[antlr-interest] question on greedy matching

Thu Oct 20 00:50:22 PDT 2005

Hi,

On 10/18/05, Andrei Alexandrescu <andrei at metalanguage.com> wrote:
> I have a question on how to solve a particular greedy/non-greedy
> matching with ANTLR.
>
> Consider the following language design for a sort of a try statement:
>
> try statement ( catch (ID ID) '{' statement '}' )+
>
> Clearly not an award-winning design, because it has the "dangling catch"
> ambiguity:
>
> try
>      try
>          foo();
>      catch (E1 e) { bar(); }
> catch (E2 e) { baz(); }

I assume the try statement is an alternative of the statement rule (or
somewhere below it)?

> There's a need for a meta-rule to decide where the last catch comes. So
> here it is:
>
> "One catch always binds to the closest try statement. The others always
> bind to the outermost try statement possible."
>
> I'm not sure I was clear enough, but the intent of the rule above binds
> the first catch in the example to the inner try, and the second catch to
> the outer try, as the indentation suggests.
>
> Moreover, in the example:
>
> try
>      try
>          foo();
>      catch (E1 e) { bar(); }
> catch (E2 e) { baz(); }
> catch (E3 e) { baa(); }
>
> again the rule makes the statements bind as the indentation suggests.

(Side note: This is awfully horrid language design.... adding curlies
around the statement inside the try would make life a lot more
pleasant.)

I guess the following is not allowed?

try
     try
         foo();
     catch (E1 e) { bar(); }
     catch (E2 e) { baz(); }
     bbb();
catch (E3 e) { baa(); }

> So, the question is, what would be the cleanest way to express that in
> ANTLR (preferrably without semantic predicates)?
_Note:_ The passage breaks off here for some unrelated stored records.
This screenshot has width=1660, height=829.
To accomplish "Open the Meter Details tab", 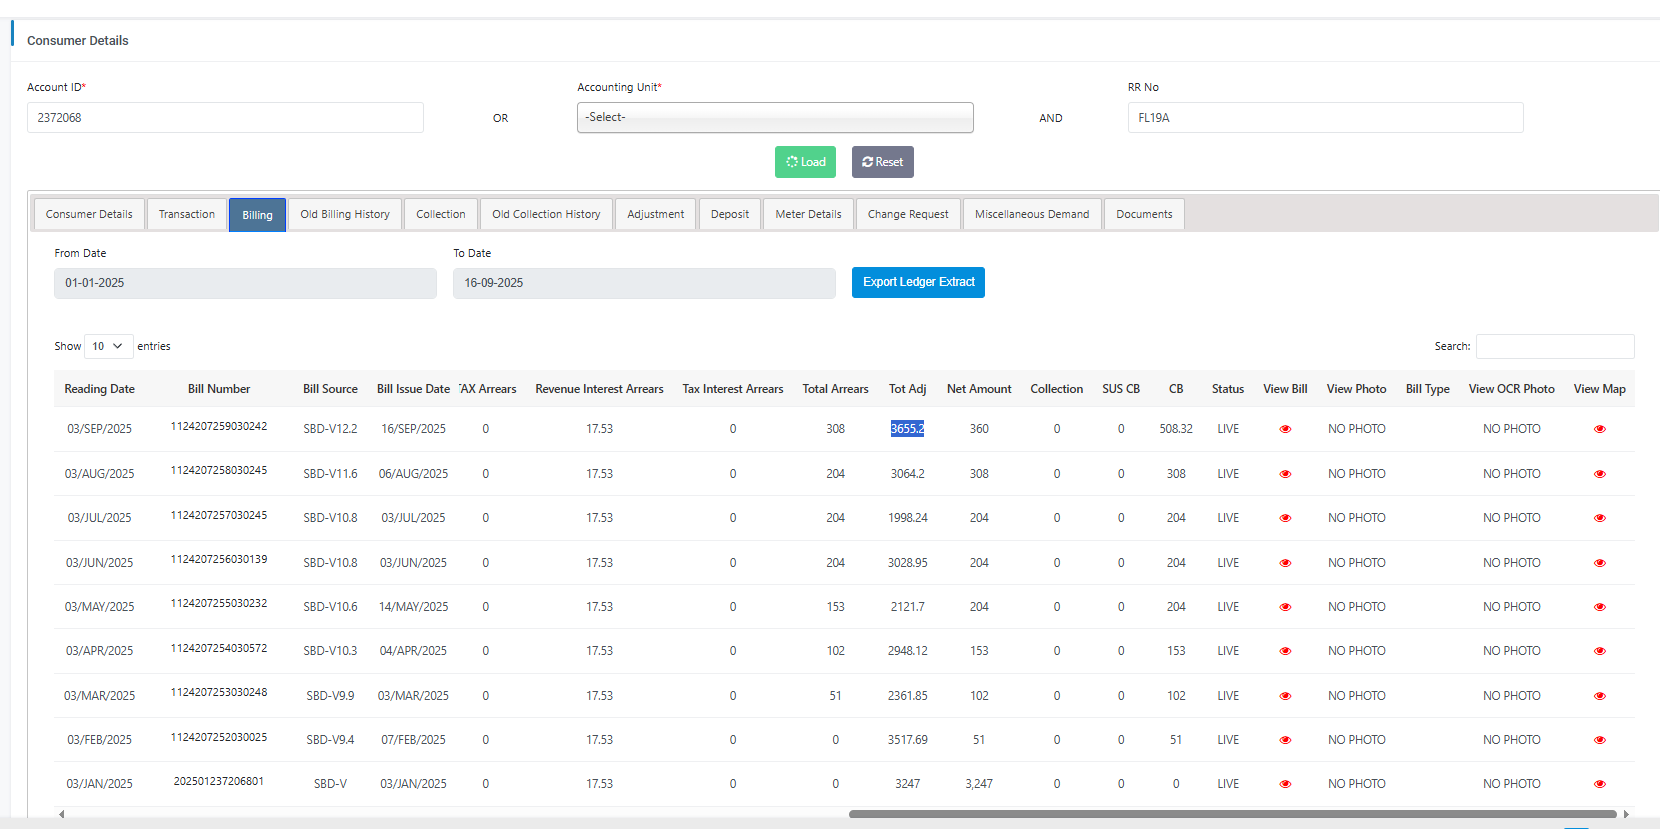I will (808, 214).
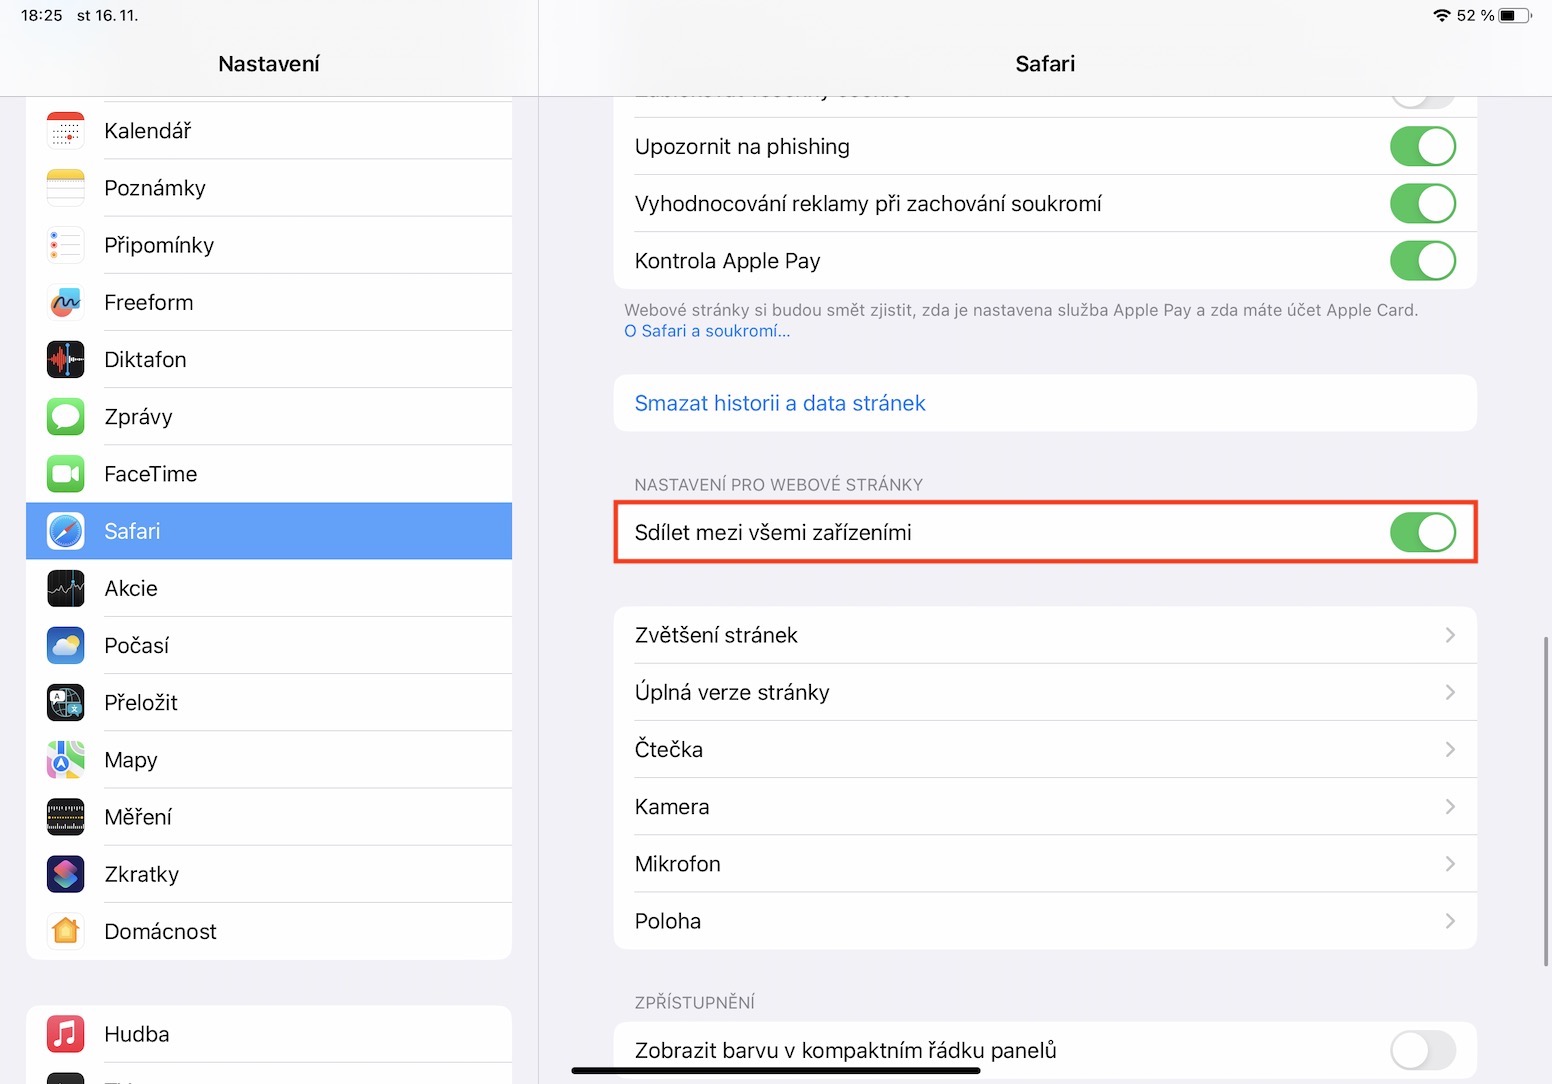
Task: Turn off Kontrola Apple Pay toggle
Action: 1422,261
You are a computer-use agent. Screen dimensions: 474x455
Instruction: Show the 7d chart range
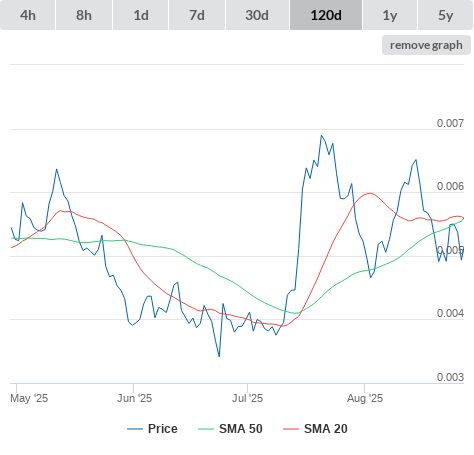click(x=197, y=15)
If I understand
> correctly, it's not an issue of setting the greedy option, because the
> same try construct must be parsed greedily or not, depending on whether
> the parent is a try statement as well.

No predicates is probably not possible without switching to
treebuilding and fixing things in a 2nd pass.

Not 100% sure but the dirty trick department might work:

try_rule { ncatch = 0; }:
try { this.ntry++; } statement
(  { if( ntry > 1 && ncatch > 1 ) break; }:
   catch { ncatch++; }  (ID ID) '{' statement '}'
)+ { this.ntry--; }

Alternatively:

start out with a try rule with only one catch. Then define an extra
alternative (probably in the statement rule to collect trailing catch
statements) Some checks are probably necessary afterwards to see if
everything made sense. The catch all might need a predicate to prevent
it from being entered if the preceding statement was not a try.

Going multipass is probably the cleanest.

Hope this helps (and that it was not too late in the evening when I
wrote this ;) ),

Ric